:: What you will do ::
Exactly the lines from the one with "This screenshot has height=425, width=912." through the final line of the entries, and nothing else, should appear in the answer; no pictures go in it.

:: Saved data entries ::
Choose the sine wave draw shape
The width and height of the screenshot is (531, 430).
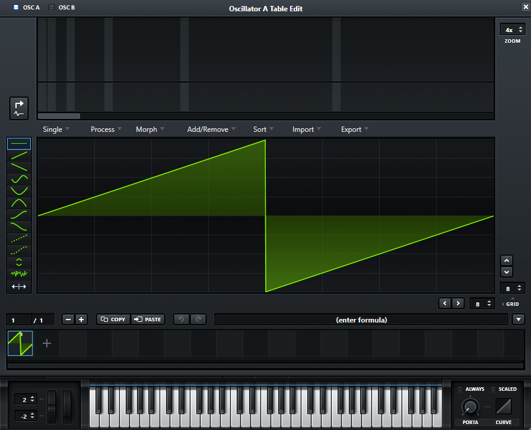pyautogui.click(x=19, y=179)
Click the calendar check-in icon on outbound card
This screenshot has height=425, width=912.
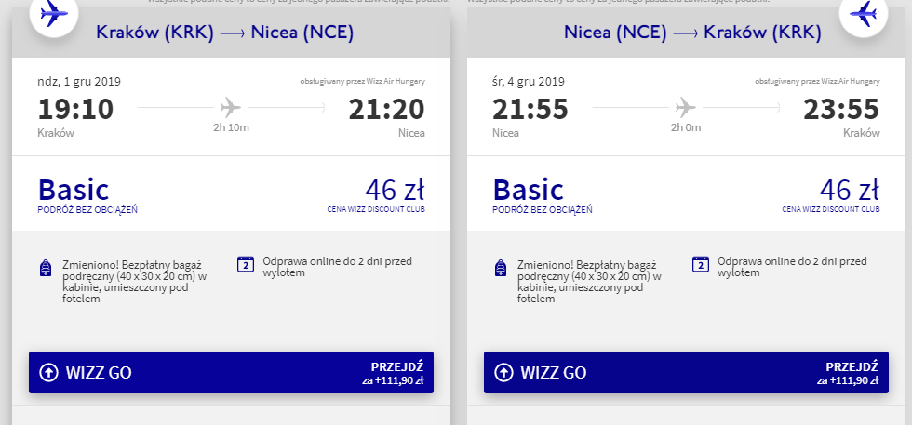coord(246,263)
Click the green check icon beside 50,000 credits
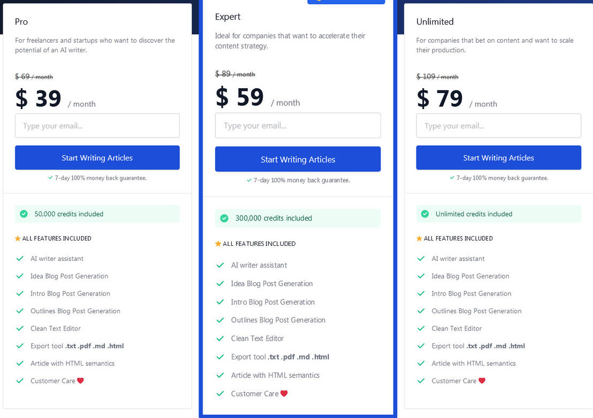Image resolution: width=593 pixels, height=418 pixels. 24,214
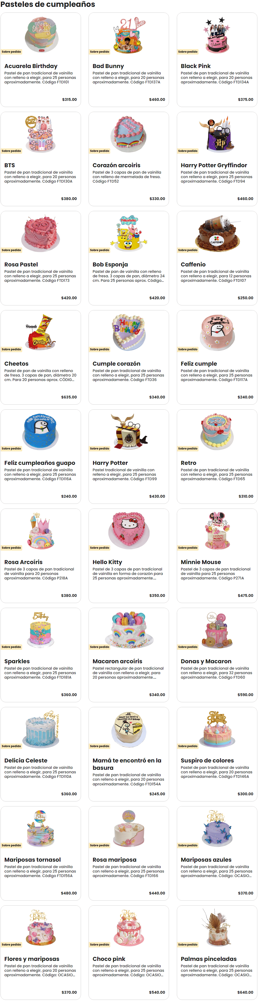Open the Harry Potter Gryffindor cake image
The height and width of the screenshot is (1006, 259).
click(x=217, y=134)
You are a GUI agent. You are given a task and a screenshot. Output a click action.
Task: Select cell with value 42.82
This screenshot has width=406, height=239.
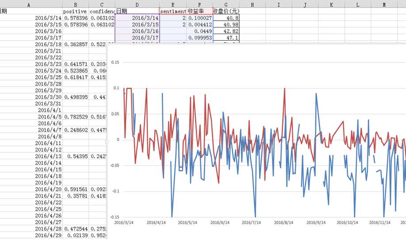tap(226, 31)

:: Solution below ::
This screenshot has height=425, width=912.
coord(246,263)
Click the green check icon beside 50,000 credits
Image resolution: width=593 pixels, height=418 pixels. 24,214
Open the Harry Potter Gryffindor cake image
The height and width of the screenshot is (1006, 259).
click(x=217, y=134)
You are a GUI agent. You are given a task and a screenshot. Output a click action.
Task: Select cell with value 42.82
This screenshot has width=406, height=239.
tap(226, 31)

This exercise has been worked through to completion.